2014 was perhaps the most happening year for the project as it had over 456 contributors collaborating to make the framework more suitable for present day applications to run on it. Off late, several high profile industries have begun to realize the huge impact Spark can create when deployed in their real time IT ecosystem. From estimating financial risks in stock markets to configuring environment parameters in deep space explorations, Apache Spark is opening up a wave of new opportunities for data scientists and analysts to get more meaningful insights out of data.
Apache Spark is seen as the next big thing in data analytics and is perceived by many as a worthy competitor, or successor should we say, to the MapReduce, the data processing engine powering Hadoop. While the lack of speed and absence of in-memory queuing was described as the biggest drawback plaguing MapReduce, Apache Spark makes a meal out of these 2 features as its biggest USP. Spark allows processing of data streams unlike MapReduce which processes data in batches which causes considerable queuing delays not acceptable in several real time data intense applications.

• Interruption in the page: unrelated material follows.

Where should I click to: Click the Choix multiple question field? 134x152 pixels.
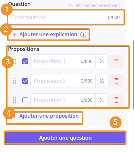65,17
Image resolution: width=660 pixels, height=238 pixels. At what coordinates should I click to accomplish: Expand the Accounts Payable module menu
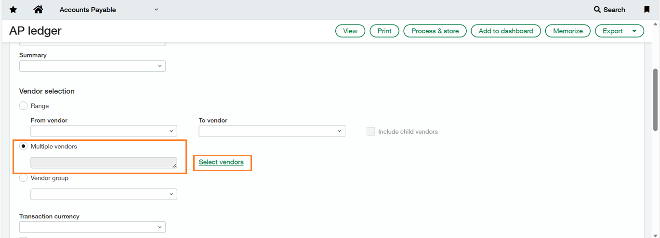pyautogui.click(x=156, y=10)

While Spark may be basking in the glory of in-memory processing or in simple terms RAM processing, many experts consider Spark as not yet enterprise ready. They believe that Spark is a preferable option for a select set of operational analytics because it is still in its early if not nascent stage. A couple of years down the line and you have a fitting platform to run the likes of M2M communication, IoT, etc. to name a few. Until then Spark would be best called as the future of Big Data. But that future is something we all need to look aspiringly at.
Hadoop Vs Spark
So how does Spark fare against Hadoop MapReduce? Well, let us examine a few areas.
Spark is definitely going to put up a tough challenge to Hadoops’ MapReduce as evident by the speed comparisons. Real time tests have proved Spark to sort 100 TB of data in just 23 minutes when compared to the 72 minutes it took for Hadoop to accomplish the same using a number of Amazon Elastic Cloud machines. Spark accomplished the feat using just one tenth of the machines i.e. 206 compared to 2100 for Hadoop.
Spark runs on Hadoop just as MapReduce does but with the exception that MapReduce runs only on Hadoop. Spark on the other hand can go well with any resource manager like YARN or Mesos. This ability of Spark to run and exist without Hadoop is what data enthusiasts say is the biggest risk it poses for Hadoop’s dominancy in present day big data projects.
This time it’s Hadoops turn to fire. While Hadoop has an already established set of tools and best practices that are universally recognized, Spark is relatively young and even though it boasts of a thriving community at present, it will take time for a comprehensive growth of practices and support resources.
Readiness for deployment
Though several firms are getting into the Spark bandwagon, experts do have the notion that Spark is not as ready for full-fledged operations when compared to the established standards of Hadoop MapReduce. Most of the time, these organizations would have to create enhancements on the platform to make it work for them and this could lead to the loss of precious time which is saved in processing.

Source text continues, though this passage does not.